Dataset Structure and Features
The Bot-IoT dataset was created using a realistic testbed environment configured within the Research Cyber Range lab at the University of New South Wales Canberra. The testbed encompasses multiple components: network platforms, simulated IoT services, and features extraction and forensic analytics tools. The network setup includes a combination of virtual machines (Kali Linux, Ubuntu, Windows) and normal network services (DNS, email, FTP, HTTP, SSH), alongside simulated IoT traffic generated using the Node-red tool. Importantly, the dataset leverages the Message Queuing Telemetry Transport (MQTT) protocol to emulate IoT communications.
Data was captured using the Argus tool, which logged network flows into MySQL tables. The primary features extracted from the network traffic consist of packet counts, byte counts, and various connection state metrics. New features were generated based on a sliding window of 100 connections, enhancing the capability to identify and separate normal and malicious traffic.
Statistical Analysis Techniques
To evaluate and refine the features, statistical measures including Pearson Correlation Coefficient and Shannon Joint Entropy were employed. These measures aid in identifying redundant features and ensuring a robust data subset for training machine learning models. The results indicate that features with high entropy and low average correlation are optimal, leading to the extraction of a subset comprising the 10-best features from the original dataset.

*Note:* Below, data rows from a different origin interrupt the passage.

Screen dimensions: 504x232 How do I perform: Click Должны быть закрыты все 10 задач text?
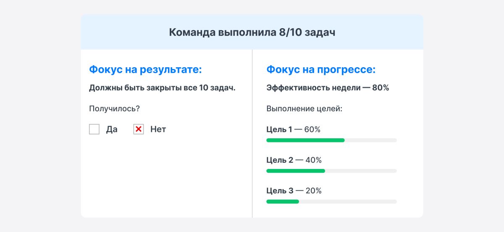tap(163, 88)
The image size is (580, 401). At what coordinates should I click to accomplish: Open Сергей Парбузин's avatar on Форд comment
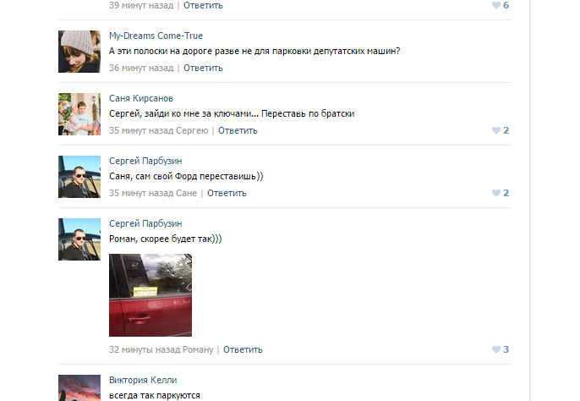point(79,177)
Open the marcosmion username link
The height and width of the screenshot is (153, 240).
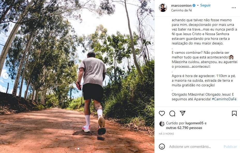[x=181, y=5]
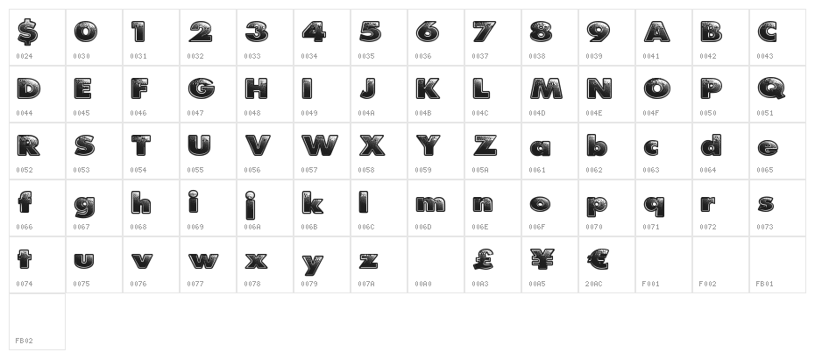Click the lowercase a glyph 0061
815x359 pixels.
[x=541, y=147]
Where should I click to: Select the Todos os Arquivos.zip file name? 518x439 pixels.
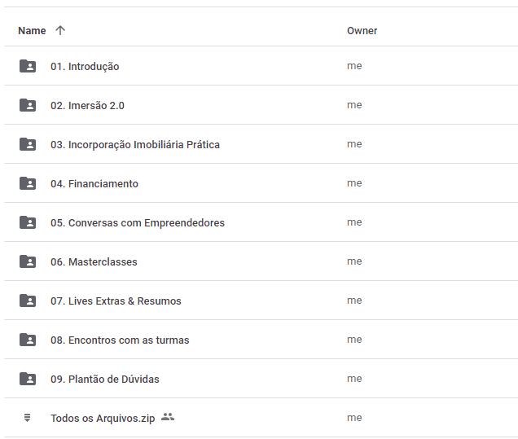pyautogui.click(x=102, y=419)
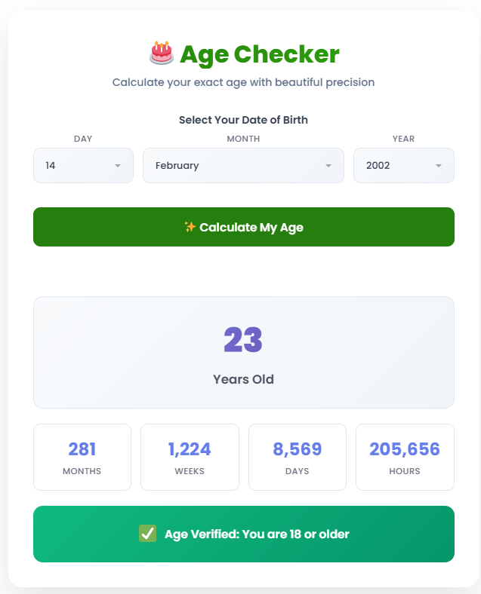
Task: Open the Day dropdown showing 14
Action: pos(84,166)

Machine Learning Evaluation
The paper employs machine and deep learning techniques to validate the dataset, using classifiers such as Support Vector Machine (SVM), Recurrent Neural Network (RNN), and Long Short-Term Memory Recurrent Neural Network (LSTM-RNN). The models were trained and evaluated using metrics such as Accuracy, Precision, Recall, and Fall-out across various subsets of the dataset.
SVM
The SVM model trained on the full-featured dataset achieved high accuracy (0.99988742) and recall (1), indicating its robustness in distinguishing between normal and attack traffic. Notably, the 10-best feature version demonstrated excellent precision (1) but slightly lower accuracy due to potential overfitting constraints.
LSTM and RNN
LSTM and RNN models, equipped to handle the temporal nature of network traffic, indicated high effectiveness in classifying traffic. Specifically, the LSTM model trained on the 10-best features showed considerable accuracy (0.9974194) and precision (0.99991036), albeit with slightly higher training times compared to other models. The RNN model followed a similar trajectory, although with a marginally lower fall-out than LSTM.

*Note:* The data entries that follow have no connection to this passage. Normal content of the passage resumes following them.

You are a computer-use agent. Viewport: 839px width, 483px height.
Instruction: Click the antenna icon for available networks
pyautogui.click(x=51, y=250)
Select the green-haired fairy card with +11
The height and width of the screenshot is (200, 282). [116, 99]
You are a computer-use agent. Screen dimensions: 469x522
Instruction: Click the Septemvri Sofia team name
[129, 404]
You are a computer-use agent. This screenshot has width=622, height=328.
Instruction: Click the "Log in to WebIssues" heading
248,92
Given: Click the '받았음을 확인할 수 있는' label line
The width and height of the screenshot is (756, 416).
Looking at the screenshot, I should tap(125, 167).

The discriminative power of the LSTM and RNN models was further scrutinized through detailed subcategory evaluations on different attack types like DDoS, DoS, and information theft attacks. While most attack types exhibited high classification metrics, data exfiltration scenarios posed challenges, revealing areas for further dataset refinement and model optimization.
Implications and Future Work
The Bot-IoT dataset holds substantial promise for advancing network forensic analytics, specifically within the context of IoT environments. Practically, this dataset addresses key limitations in existing datasets such as incomplete network information, inaccurate labeling, and limited attack diversity. Theoretically, it provides a foundation for developing sophisticated forensic models and intrusion detection systems capable of mitigating evolving cyber threats.

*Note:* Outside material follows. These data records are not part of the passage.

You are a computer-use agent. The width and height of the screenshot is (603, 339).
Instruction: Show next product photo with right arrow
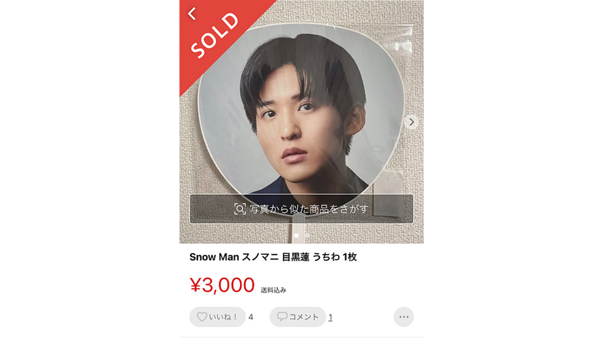click(x=411, y=122)
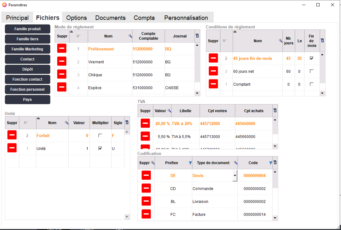Edit the Code field for Commande
Image resolution: width=341 pixels, height=230 pixels.
pyautogui.click(x=255, y=189)
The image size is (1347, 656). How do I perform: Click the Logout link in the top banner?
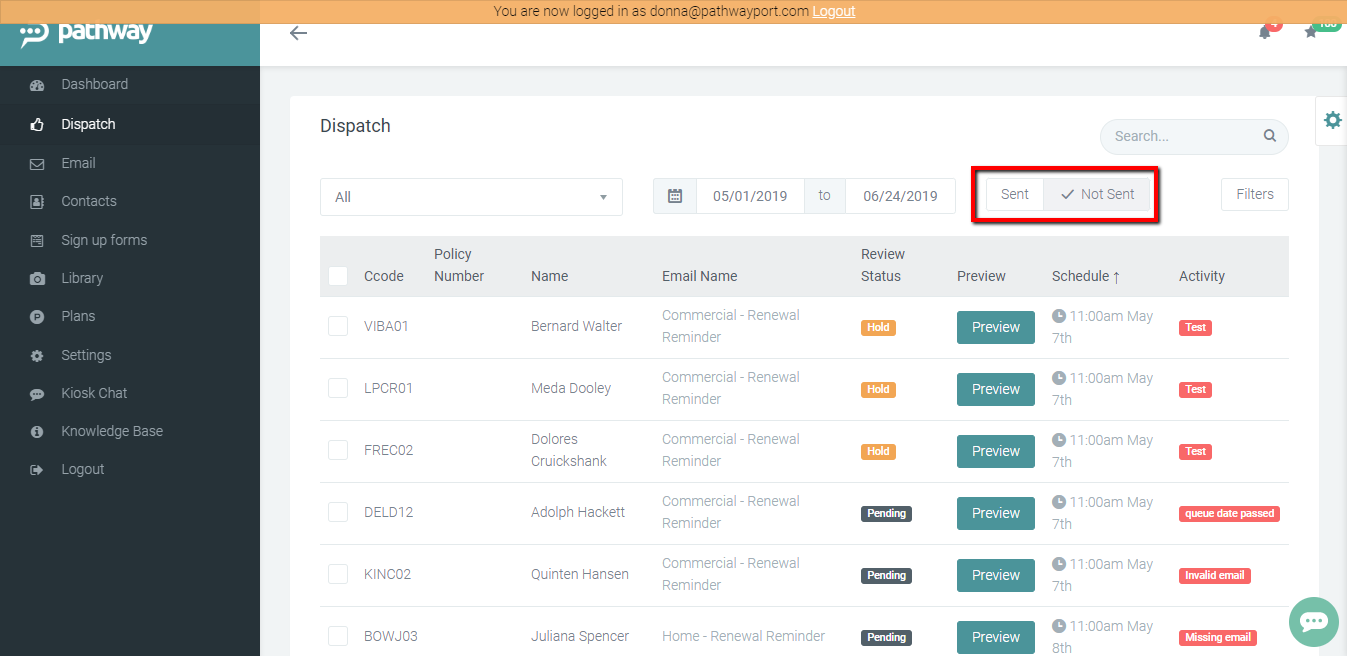coord(833,11)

Future advancements could explore deeper optimization of machine and deep learning models to further enhance specificity and reduce false positive rates. Additionally, developing techniques that incorporate real-time streaming data from live IoT networks could provide more dynamic and adaptive intrusion detection capabilities.
Overall, the Bot-IoT dataset is a significant contribution to the network security domain, offering both a comprehensive benchmarking tool and a step towards more secure and resilient IoT ecosystems.